Moreover, we can’t ignore the fact that a part of profit is credited to the trader’s luck, but the goal is to have more control over the outcome through sheer understanding and knowledge of trading and the market.

10 Best Traders by List Trader

There are a plethora of highly skilled traders across the globe. But if you want to study trading, you will have to first study those handful top traders in the game who made it big.

Well then, who are these top traders?

We have a list!

List Trader, brings you a list of the 20 best traders of ALL TIME!  Let’s discuss how they started and what they did to reach the top.

Top 20 traders of ALL TIME!

This list contains traders who are all well versed in their skills and have years of experience. Let’s have a look.

10 Best Traders of all time

1. Jesse Livermore (1877-1940)

Ranking first on most of the “Top Traders” lists on the internet, Jesse Livermore earns the spotlight.

Livermore was famous for taking risks. He made big bets and lost and earned huge sums of money. He was one of the best traders in the market. Reminiscences of a Stock Operator, a book based on him, is one of the most read books in the industry. A lot of traders practice his methodologies that still work in today’s markets.

He made a fortune for himself in the 1929 market crash, earning up to $100 million that is equivalent to billions today.

INFORMATION SHOWN:
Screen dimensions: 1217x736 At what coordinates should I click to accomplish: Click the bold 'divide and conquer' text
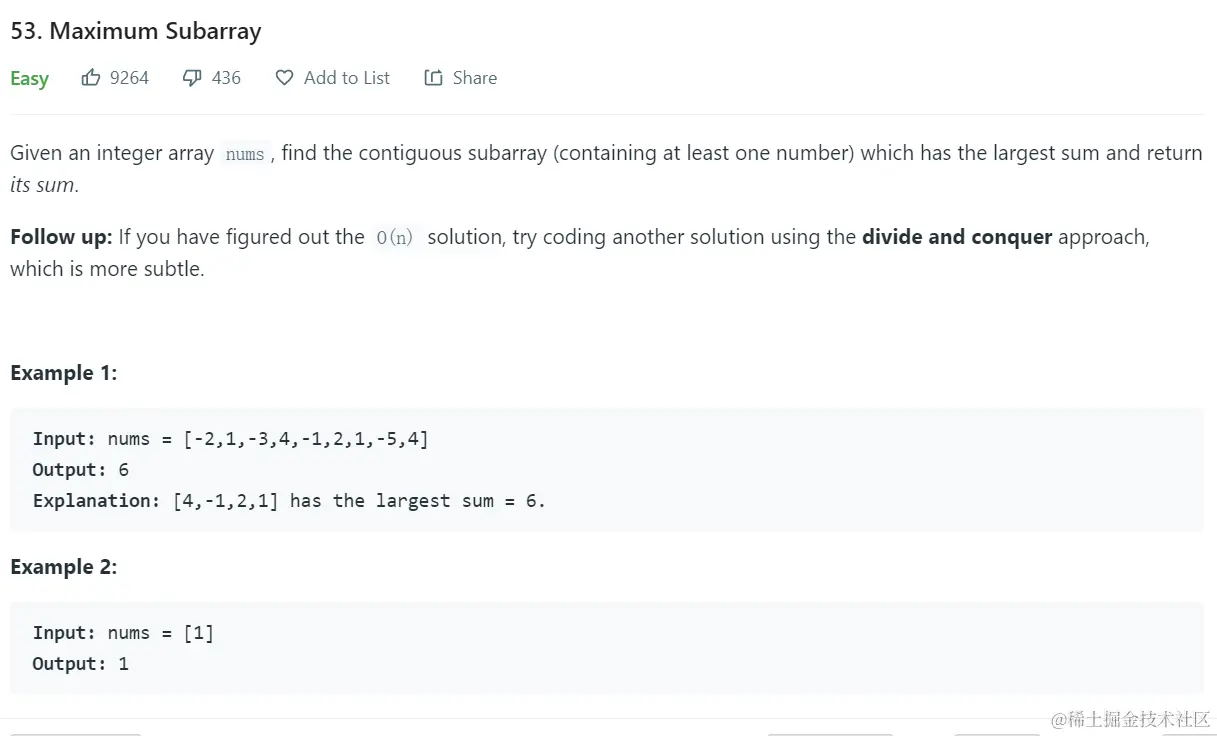tap(956, 237)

GIVEN PROBLEM: Update the passage on top traders starting with "Well then, who" and going on through "have a look.", putting "investors" wherever "traders" appears.

CORRECT ANSWER:
Well then, who are these top investors?

We have a list!

List Trader, brings you a list of the 20 best investors of ALL TIME!  Let’s discuss how they started and what they did to reach the top.

Top 20 investors of ALL TIME!

This list contains investors who are all well versed in their skills and have years of experience. Let’s have a look.